Use a third party mediator. Although some couples can sort things out on their own, many others use an impartial third party to help with the process. The original article says that couples heading into a divorce who choose to litigate should give their attorneys permission to contact their accountant, estate planning attorney, and financial adviser.
Look at your shared and individual debt. Hidden debt can be a nasty surprise when people divorce, and is all the worse if you live in a community property state where you’re responsible for half your spouse's debt—even if the debt isn't in your name. In non-community property states, you can still have trouble if you and your spouse hold credit cards or joint loans. Get a full credit report before filing for divorce to be aware of hidden debts prior to negotiations.
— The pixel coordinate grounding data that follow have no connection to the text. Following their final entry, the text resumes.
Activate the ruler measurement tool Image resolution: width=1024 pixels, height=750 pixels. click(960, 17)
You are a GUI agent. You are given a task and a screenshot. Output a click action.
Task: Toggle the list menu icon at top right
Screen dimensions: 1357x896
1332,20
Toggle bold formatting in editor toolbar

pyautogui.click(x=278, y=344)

Review your assets and retirement benefits. Most assets will be considered marital assets, notes the original article. Consider paying out a lump sum to your spouse for a lower amount than if you were to hold onto the assets. You can also transfer certain assets into a life estate or into a trust for your other family members. Don’t make any moves without consulting your legal counsel!
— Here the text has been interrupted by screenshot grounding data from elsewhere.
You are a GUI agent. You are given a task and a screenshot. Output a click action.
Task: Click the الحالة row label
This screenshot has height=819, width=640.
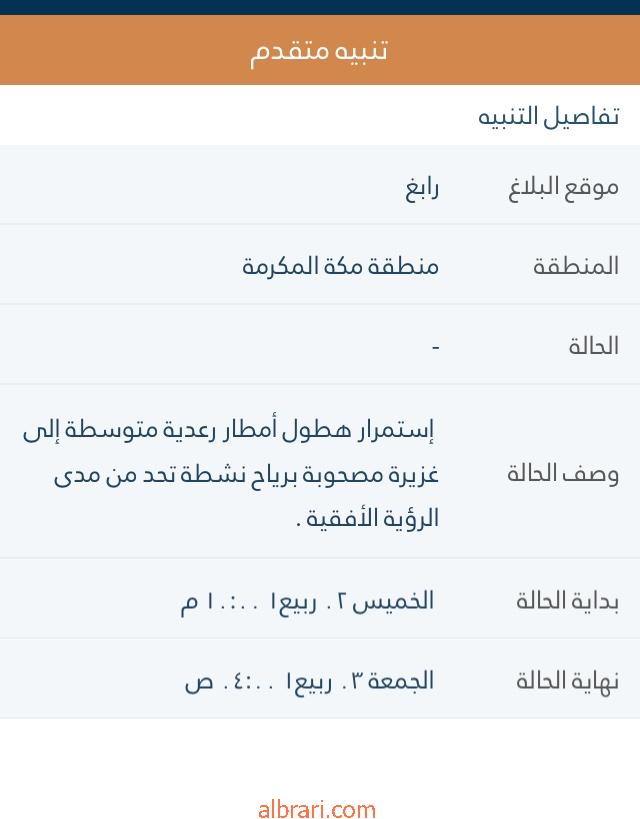pos(594,346)
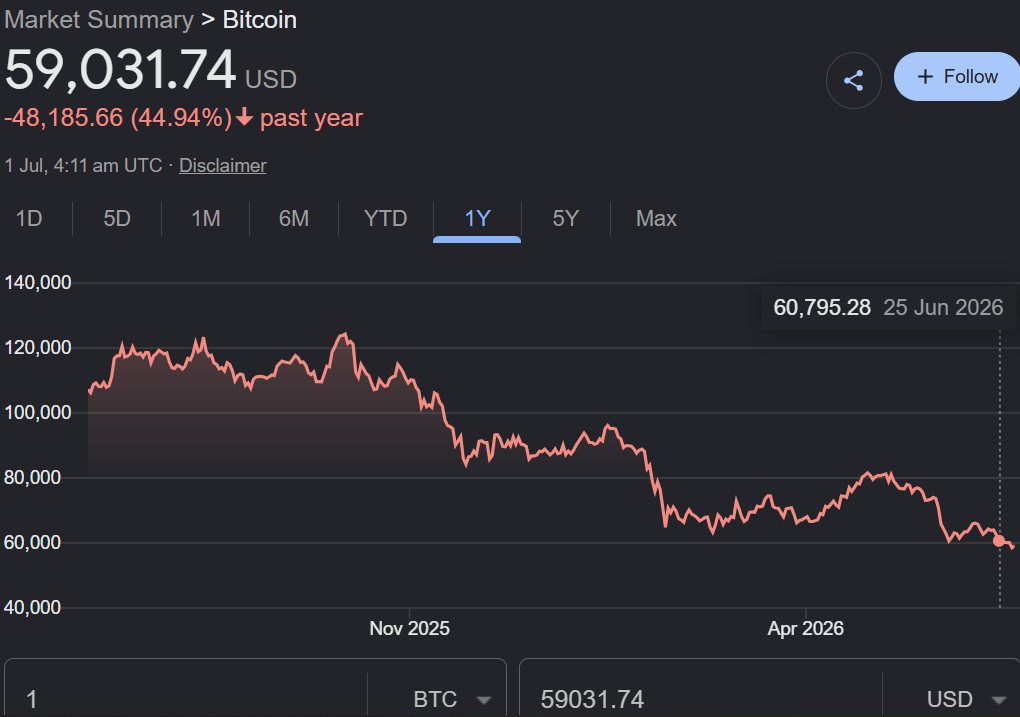Show year-to-date with YTD tab
The height and width of the screenshot is (717, 1020).
click(x=386, y=219)
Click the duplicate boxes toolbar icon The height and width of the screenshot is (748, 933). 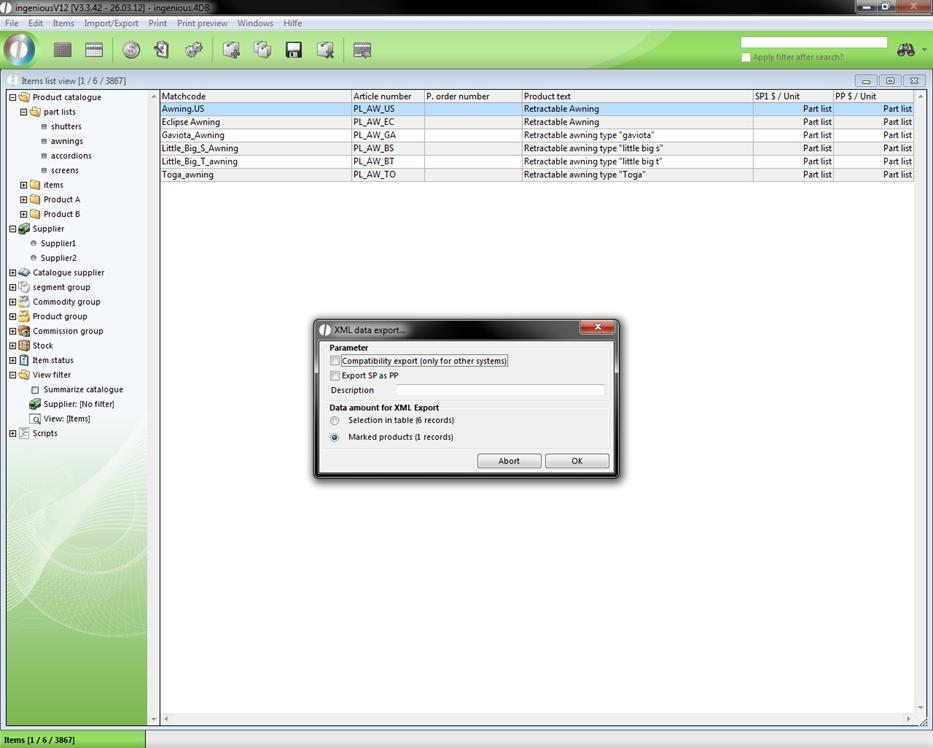[x=262, y=50]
Some believe their divorce decree is protection for their retirement account. Not so. You need a separate order, typically called a Qualified Domestic Relations Order. This order covers the division of retirement benefits and allows money in a plan to be distributed to another owner without the usual transfer taxes and penalties. You should also look at the beneficiaries on assets like life insurance, investment accounts, and bank accounts to see if you need to make any changes.
Hold on to health care. A settlement should incorporate any specific health issues to ensure adequate long-term care. Some states allow the insured spouse to extend coverage to the dependent spouse. In some circumstances, it may be wise to permit a spouse to keep receiving health care coverage. If that’s not an option, make sure to shop for potential health insurance plans and factor those costs into the agreement.
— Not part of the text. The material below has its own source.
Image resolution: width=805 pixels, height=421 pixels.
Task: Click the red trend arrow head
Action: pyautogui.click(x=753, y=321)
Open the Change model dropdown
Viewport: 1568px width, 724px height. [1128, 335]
How divorce can affect your Social Security. Even if you remarry after your divorce, your former spouse is entitled to benefits based on your Social Security record if that marriage spanned more than 10 years and if he or she is over 62 and unmarried. The amount of the benefit is calculated on your former spouse's earnings versus the amount he or she would receive from your benefit.
After your divorce, you should concentrate on rebuilding your financial security. Speak with an estate planning attorney to evaluate your new financial situation and to uncover new opportunities to save and invest for a more certain future. While you are at it, get your estate plan revised!
You can learn more about this topic as well as other strategies on our website under the tab entitled: estate planning in Virginia. Be sure you also sign up for our complimentary e-newsletter so that you may be informed of all the latest issues that could affect you, your loved ones and your estate planning.
Reference: USA Today (November 23, 2014) "Protect finances in later-in-life divorce"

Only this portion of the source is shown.